#### Task statement
Nothing in the entries may be altered; copy them in full.

#### Recorded data
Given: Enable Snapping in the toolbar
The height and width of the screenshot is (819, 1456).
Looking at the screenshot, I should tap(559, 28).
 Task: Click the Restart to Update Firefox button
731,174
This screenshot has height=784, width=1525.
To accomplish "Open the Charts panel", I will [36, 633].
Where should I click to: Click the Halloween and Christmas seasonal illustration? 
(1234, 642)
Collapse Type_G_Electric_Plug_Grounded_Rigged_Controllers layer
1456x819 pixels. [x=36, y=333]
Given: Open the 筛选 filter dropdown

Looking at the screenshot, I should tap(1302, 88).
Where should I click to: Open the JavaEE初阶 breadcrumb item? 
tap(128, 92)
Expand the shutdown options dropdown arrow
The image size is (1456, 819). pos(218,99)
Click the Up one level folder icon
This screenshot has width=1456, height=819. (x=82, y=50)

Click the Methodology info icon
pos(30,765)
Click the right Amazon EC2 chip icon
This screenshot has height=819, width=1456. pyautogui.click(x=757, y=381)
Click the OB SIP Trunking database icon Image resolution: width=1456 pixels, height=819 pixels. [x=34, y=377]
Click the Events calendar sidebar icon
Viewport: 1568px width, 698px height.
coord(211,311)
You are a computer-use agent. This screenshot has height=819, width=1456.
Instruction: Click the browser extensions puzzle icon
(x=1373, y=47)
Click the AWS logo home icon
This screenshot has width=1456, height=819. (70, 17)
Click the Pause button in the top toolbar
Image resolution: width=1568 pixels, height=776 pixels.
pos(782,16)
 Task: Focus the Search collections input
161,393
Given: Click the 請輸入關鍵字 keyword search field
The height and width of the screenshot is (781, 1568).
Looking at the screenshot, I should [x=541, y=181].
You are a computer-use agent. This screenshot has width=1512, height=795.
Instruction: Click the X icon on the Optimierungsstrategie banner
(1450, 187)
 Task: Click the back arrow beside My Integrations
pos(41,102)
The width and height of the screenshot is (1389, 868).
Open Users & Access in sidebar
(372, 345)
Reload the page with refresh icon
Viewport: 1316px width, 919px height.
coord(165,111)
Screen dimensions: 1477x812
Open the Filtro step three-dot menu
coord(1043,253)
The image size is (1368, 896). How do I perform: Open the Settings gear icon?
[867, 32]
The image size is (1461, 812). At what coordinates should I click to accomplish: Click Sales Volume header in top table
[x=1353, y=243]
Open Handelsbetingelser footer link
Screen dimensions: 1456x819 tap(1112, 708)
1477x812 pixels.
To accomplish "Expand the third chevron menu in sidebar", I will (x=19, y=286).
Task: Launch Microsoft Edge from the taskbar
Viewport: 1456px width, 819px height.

#### Solution to this problem
Given: Enable Snapping in the toolbar
The height and width of the screenshot is (819, 1456).
Looking at the screenshot, I should tap(559, 28).
 Task: Click the Restart to Update Firefox button
731,174
This screenshot has height=784, width=1525.
To accomplish "Open the Charts panel", I will [36, 633].
Where should I click to: Click the Halloween and Christmas seasonal illustration? 
(1234, 642)
Collapse Type_G_Electric_Plug_Grounded_Rigged_Controllers layer
1456x819 pixels. [x=36, y=333]
Given: Open the 筛选 filter dropdown

Looking at the screenshot, I should tap(1302, 88).
Where should I click to: Open the JavaEE初阶 breadcrumb item? 
tap(128, 92)
Expand the shutdown options dropdown arrow
The image size is (1456, 819). pos(218,99)
Click the Up one level folder icon
This screenshot has width=1456, height=819. (x=82, y=50)

Click the Methodology info icon
pos(30,765)
Click the right Amazon EC2 chip icon
This screenshot has height=819, width=1456. pyautogui.click(x=757, y=381)
Click the OB SIP Trunking database icon Image resolution: width=1456 pixels, height=819 pixels. [x=34, y=377]
Click the Events calendar sidebar icon
Viewport: 1568px width, 698px height.
coord(211,311)
You are a computer-use agent. This screenshot has height=819, width=1456.
Instruction: Click the browser extensions puzzle icon
(x=1373, y=47)
Click the AWS logo home icon
This screenshot has width=1456, height=819. (70, 17)
Click the Pause button in the top toolbar
Image resolution: width=1568 pixels, height=776 pixels.
pos(782,16)
 Task: Focus the Search collections input
161,393
Given: Click the 請輸入關鍵字 keyword search field
The height and width of the screenshot is (781, 1568).
Looking at the screenshot, I should [x=541, y=181].
You are a computer-use agent. This screenshot has width=1512, height=795.
Instruction: Click the X icon on the Optimierungsstrategie banner
(1450, 187)
 Task: Click the back arrow beside My Integrations
pos(41,102)
The width and height of the screenshot is (1389, 868).
Open Users & Access in sidebar
(372, 345)
Reload the page with refresh icon
Viewport: 1316px width, 919px height.
coord(165,111)
Screen dimensions: 1477x812
Open the Filtro step three-dot menu
coord(1043,253)
The image size is (1368, 896). How do I perform: Open the Settings gear icon?
[867, 32]
The image size is (1461, 812). At what coordinates should I click to accomplish: Click Sales Volume header in top table
[x=1353, y=243]
Open Handelsbetingelser footer link
Screen dimensions: 1456x819 tap(1112, 708)
1477x812 pixels.
To accomplish "Expand the third chevron menu in sidebar", I will (x=19, y=286).
Task: Launch Microsoft Edge from the taskbar
Viewport: 1456px width, 819px height.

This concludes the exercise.